Extracted data items:
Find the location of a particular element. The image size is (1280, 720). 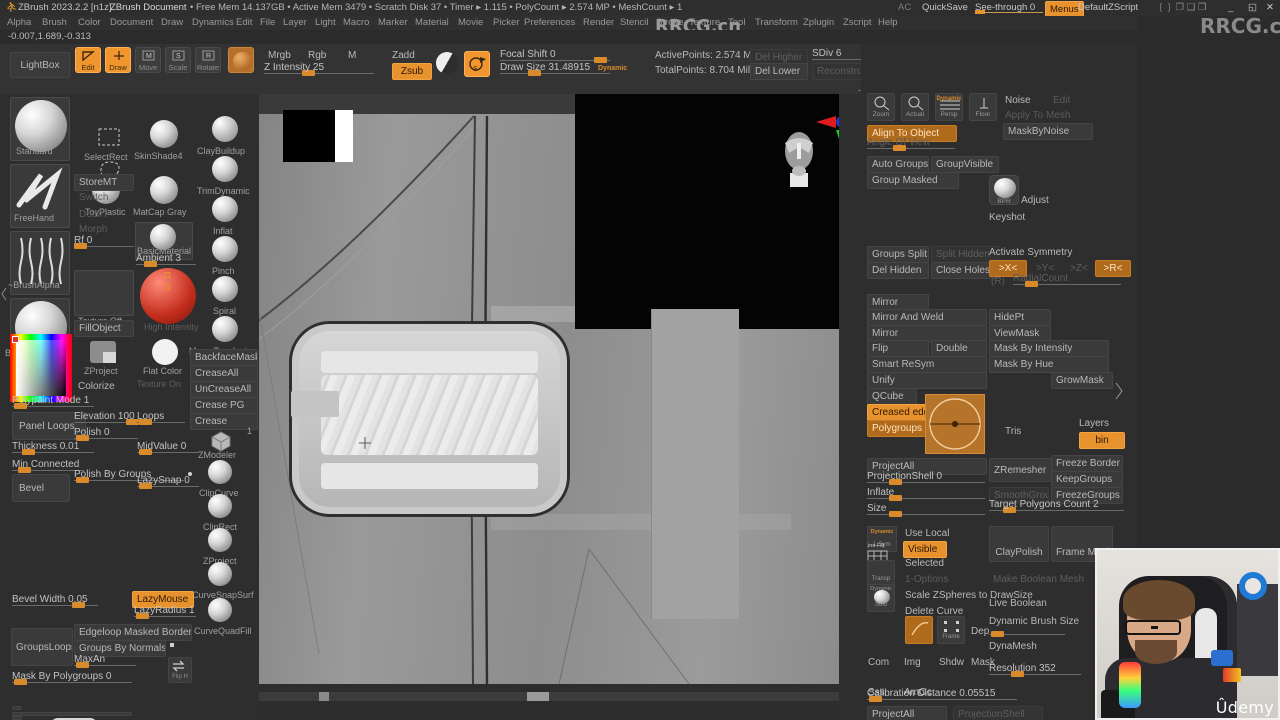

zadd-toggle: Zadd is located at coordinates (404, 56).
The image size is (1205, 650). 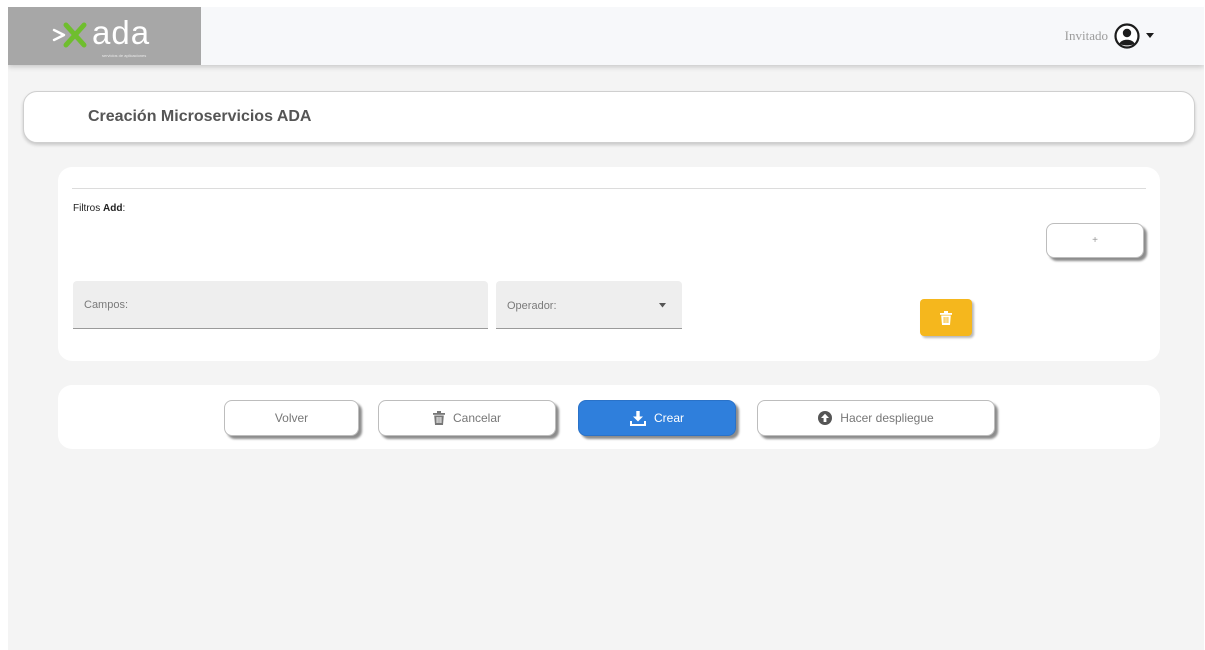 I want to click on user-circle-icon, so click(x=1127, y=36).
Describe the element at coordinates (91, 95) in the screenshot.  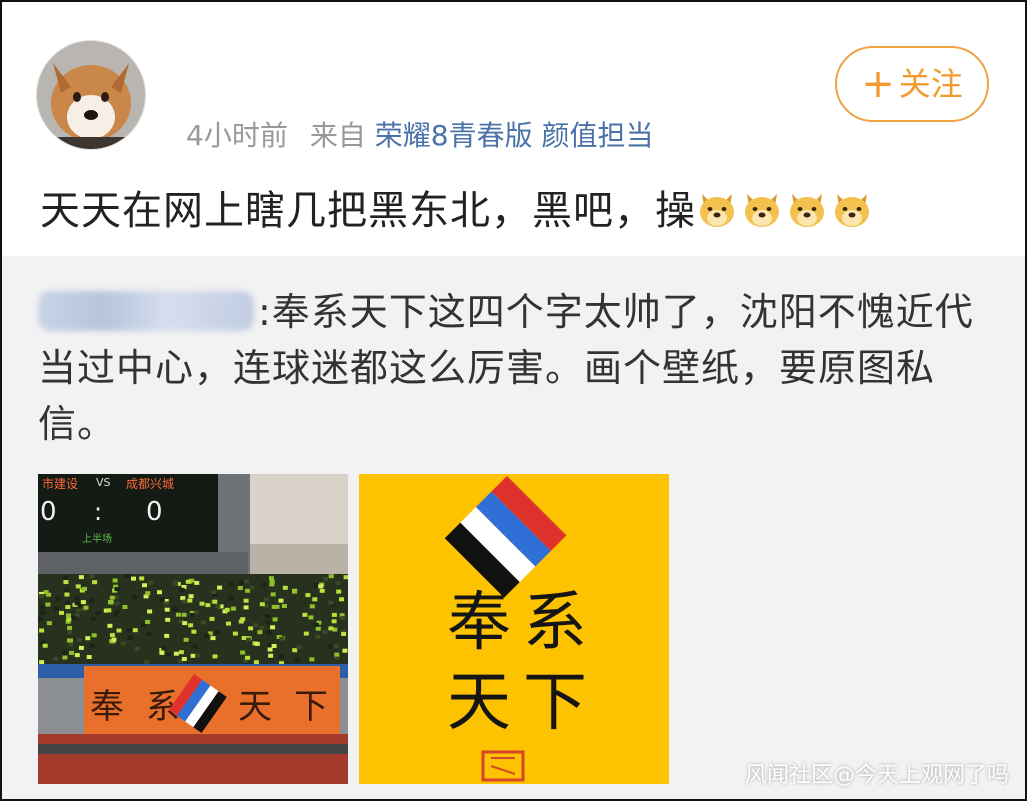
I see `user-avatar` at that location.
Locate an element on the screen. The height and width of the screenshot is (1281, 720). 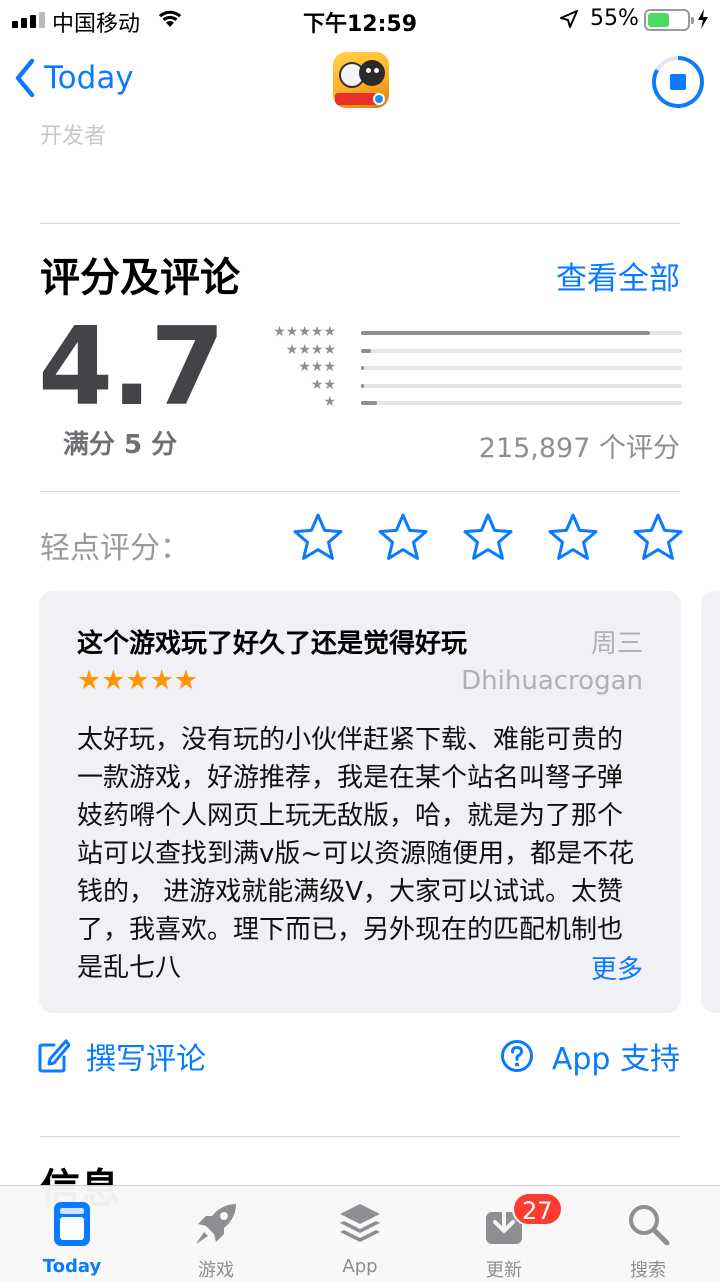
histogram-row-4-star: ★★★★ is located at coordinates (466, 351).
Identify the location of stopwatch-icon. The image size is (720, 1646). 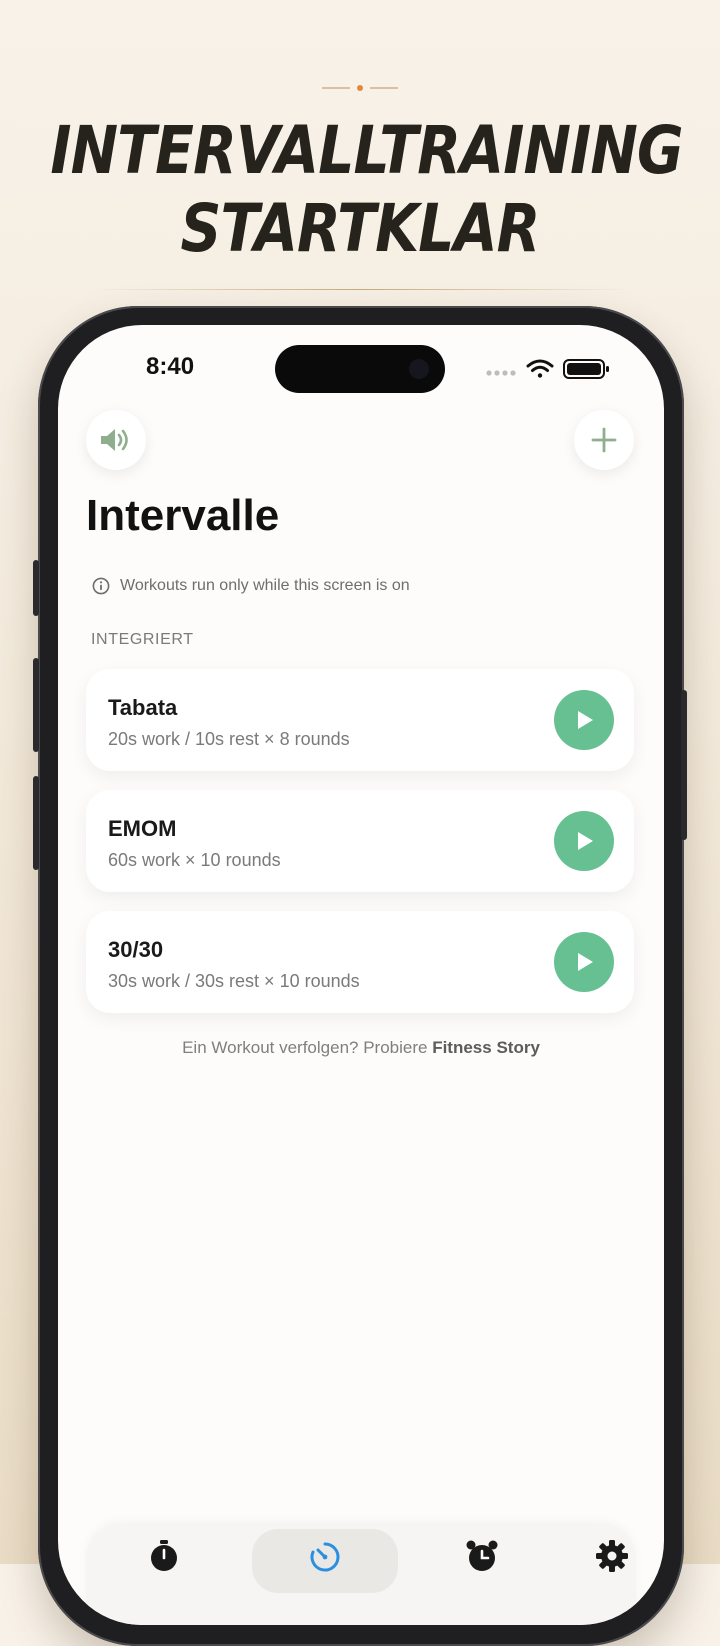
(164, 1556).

ACTION ITEM:
Return the lines unchanged, from the line containing "Identify the location" through the end of the items. Leave the pictures out of your answer.

COMPLETED TASK:
Identify the location of stopwatch-icon. The image size is (720, 1646). 
(164, 1556).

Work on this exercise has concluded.